Fig. 3. Characteristics of response eQTLs mapped using GP regression.

Fig. 3

a, Barplot showing the numbers of eQTLs (local FDR < 10%) that are primary and secondary response genes or stationary genes. Forest plots showing the enrichment of discovered eQTLs for the DE categories and GTEx fibroblast eQTL colocalizations. The error bars in the forest plots show 95% confidence intervals (standard errors) of odds ratios using N = 10,748 genes as independent samples (Methods). b, Barplot showing the numbers of static and dynamic eQTLs (primary and secondary response eQTLs). Forest plots showing the enrichment of response eQTLs for differentially expressed genes (primary, secondary response and static eQTLs for primary and secondary response genes, and for stationary genes, respectively) and the enrichment of response eQTLs of GTEx fibroblast eQTL colocalization.
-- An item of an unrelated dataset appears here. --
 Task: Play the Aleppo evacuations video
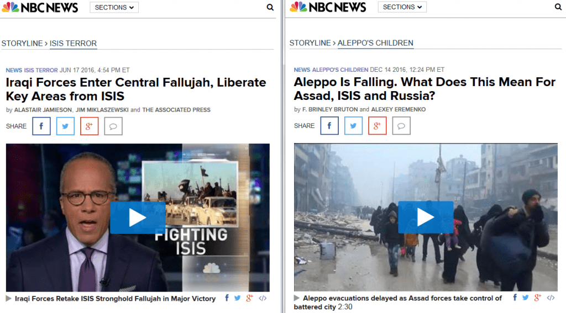coord(426,217)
The error bars in the forest plots show 95% confidence intervals (standard errors) of odds ratios using N = 10,748 genes as independent samples (Methods). c, UMAPs showing CXCL1 expression levels stratified by different genotype groups at rs1358594G>T. UMAP coordinates are identical to Fig. 2a. d, UMAP shows the distribution of eQTL effect size (β) at rs1358594. The alternative allele (T) is assessed. UMAP coordinates are identical to Fig. 2a. e, Locus zoom plot of CXCL1 eQTL association Bayes factors around the CXCL1 gene (top, in-house data; middle, GTEx fibroblast eQTL; bottom, eQTLGen blood eQTL). BF, Bayes factor; fibro coloc, colocalisation with GTEx fibroblast eQTLs.